Skip to contents

This function picks the optimal lambda in a solution path using the BIC criteria.

Usage

BIC_Pick(
  y_vec,
  x_mat,
  solution_path,
  real_logit_vec,
  k_n,
  a = 1,
  bic_kn = k_n,
  complex_bound
)

Arguments

y_vec

response vector, 0 for control, 1 for case. n = length(y_vec) is the number of observations.

x_mat

covariate matrix, consists of two parts. dim(x_mat) = (n, h + p * kn) First h columns are for demographical covariates(can include an intercept term) Rest columns are for p functional covariates, each being represented by a set of basis functions resulting kn covariates.

solution_path

A solution path from function Logistic_FAR_Path

real_logit_vec

NOT used in this function

k_n

number of basis functions.(This is also number of covariates in each group)

a

a scalar adjusting the loglik in the first part of BIC

bic_kn

a scalar adjusting the model complexsity part of BIC

complex_bound

Numeric, the upper bound of the model complexsity to be considered.

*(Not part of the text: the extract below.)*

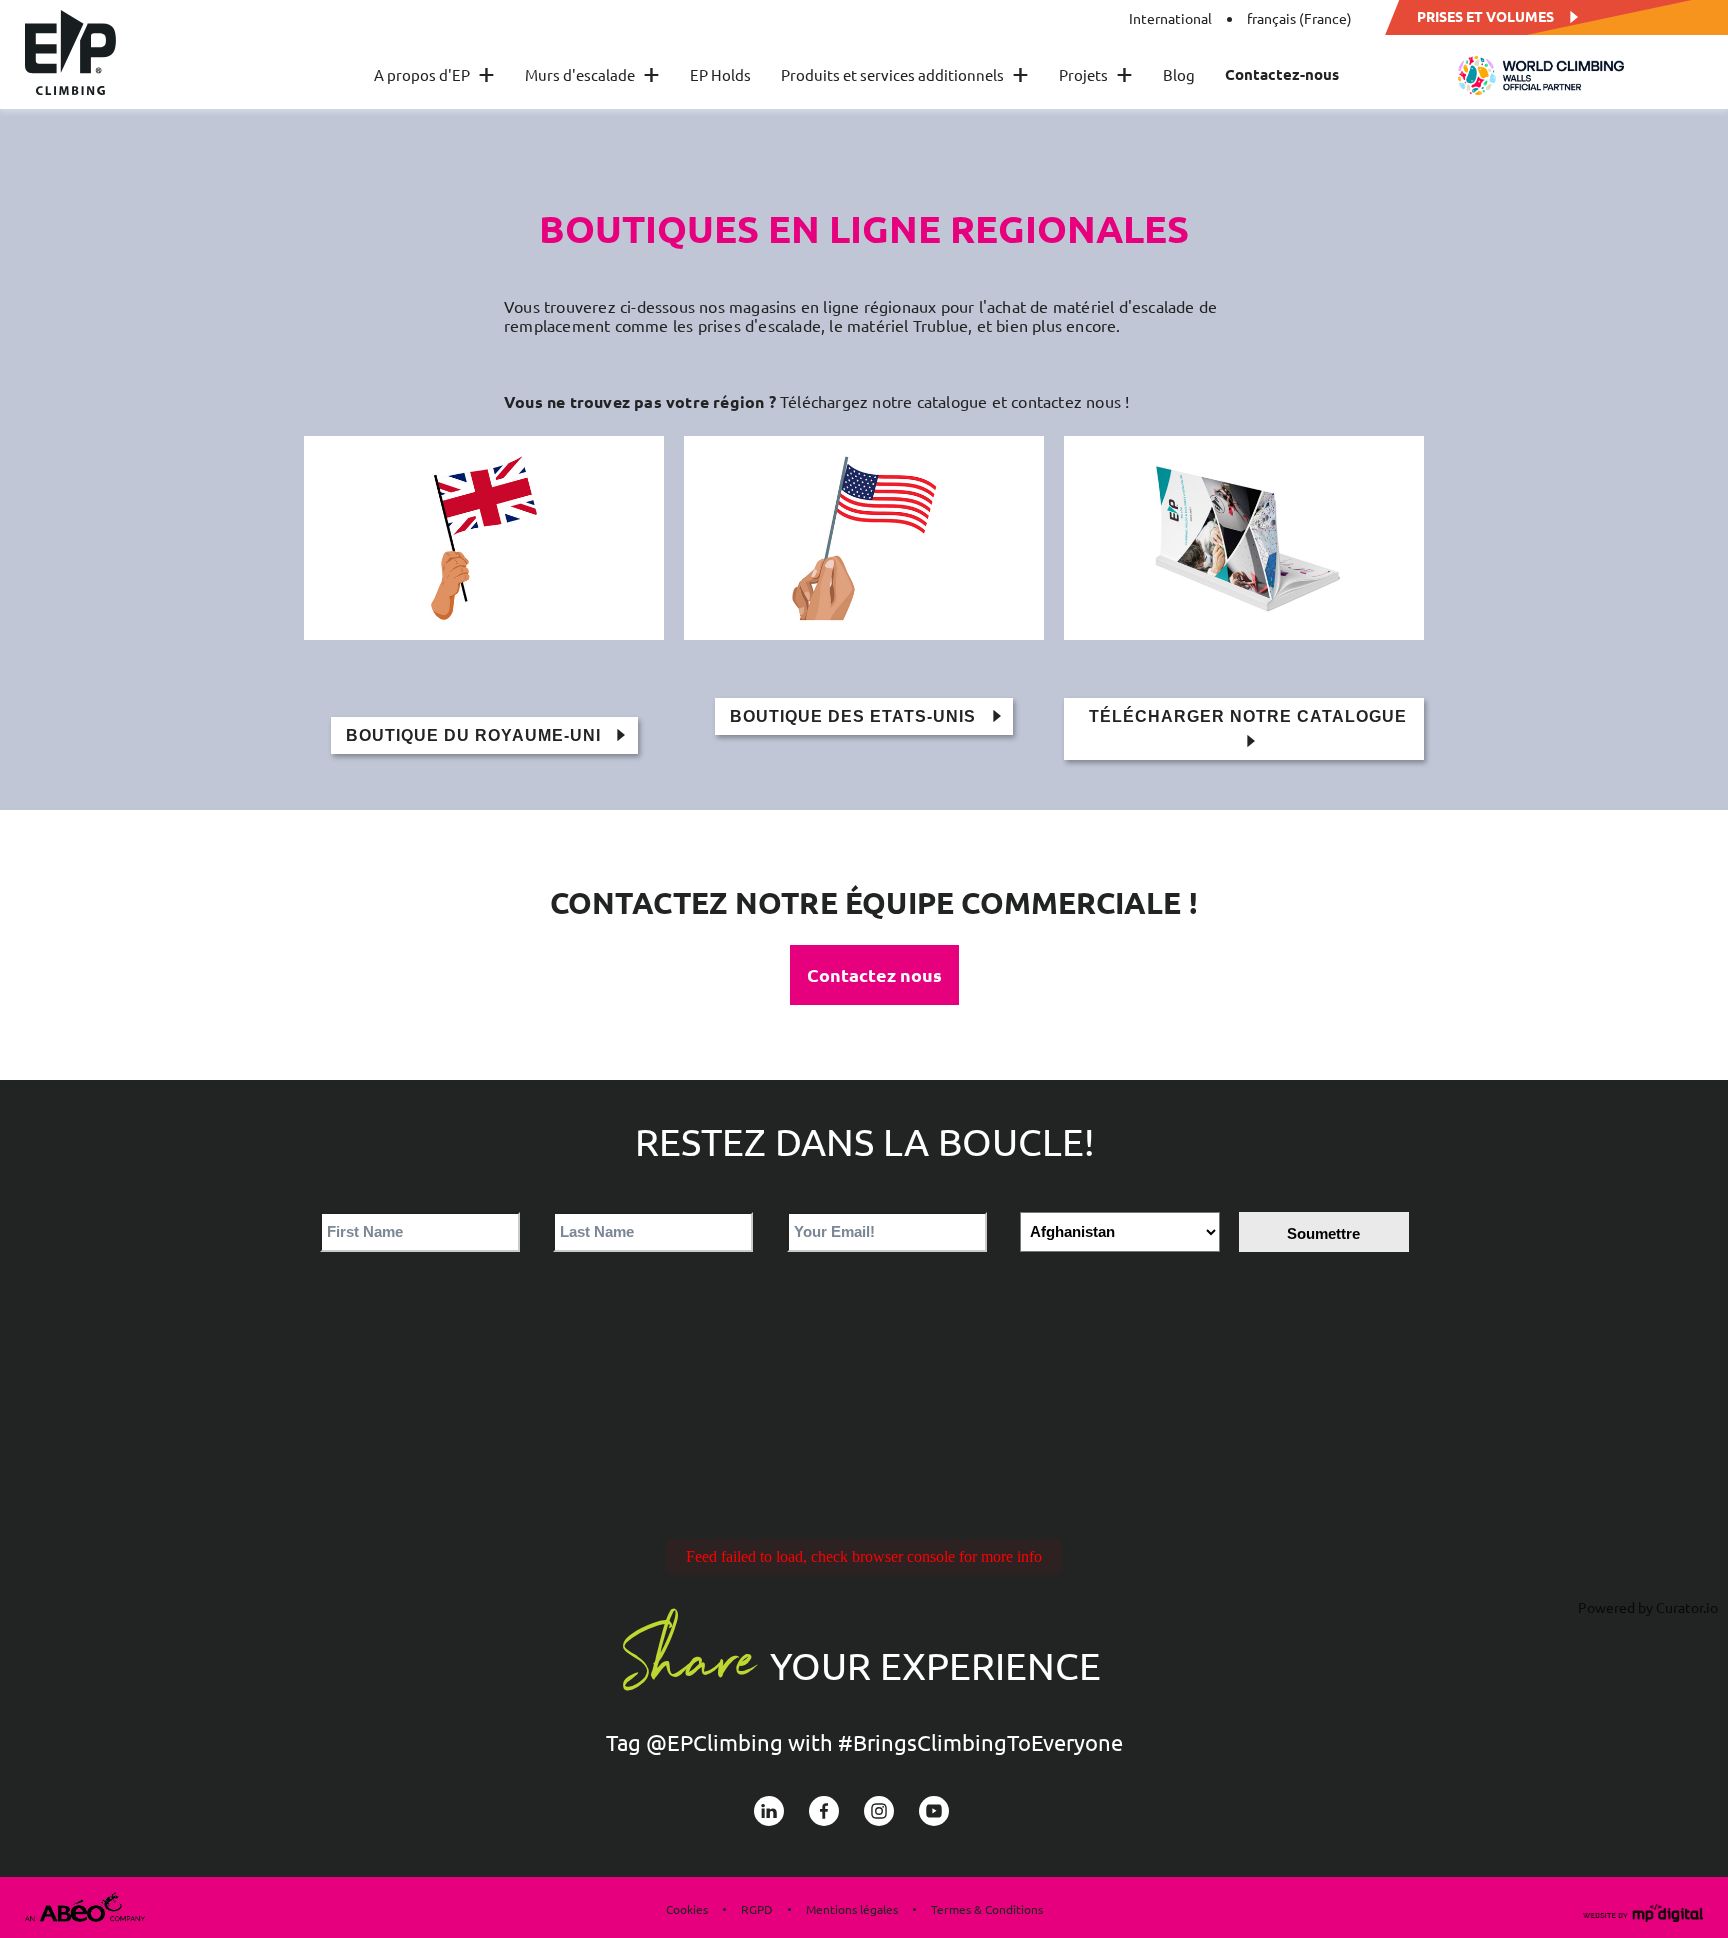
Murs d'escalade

If not supplied, all functional covariates will be considered. In the case of p > n, this may lead to model saturation which makes the BIC cirteria favor a much more complex model because it offers near-perfect fitting results on the training set.

BIC

In this function, BIC is defined as $$ BIC = 1 / a * loglik + df * log(n) / bic_kn , $$ where df is the degree of freedom of the model. In this case, it's the number of active covariates in the functional part of x_mat. Since the algorithm form the problem into a group lasso scenario, here the number of active covariates equals to the number of active functional \(x(t)\) times the number of basis functions k_n.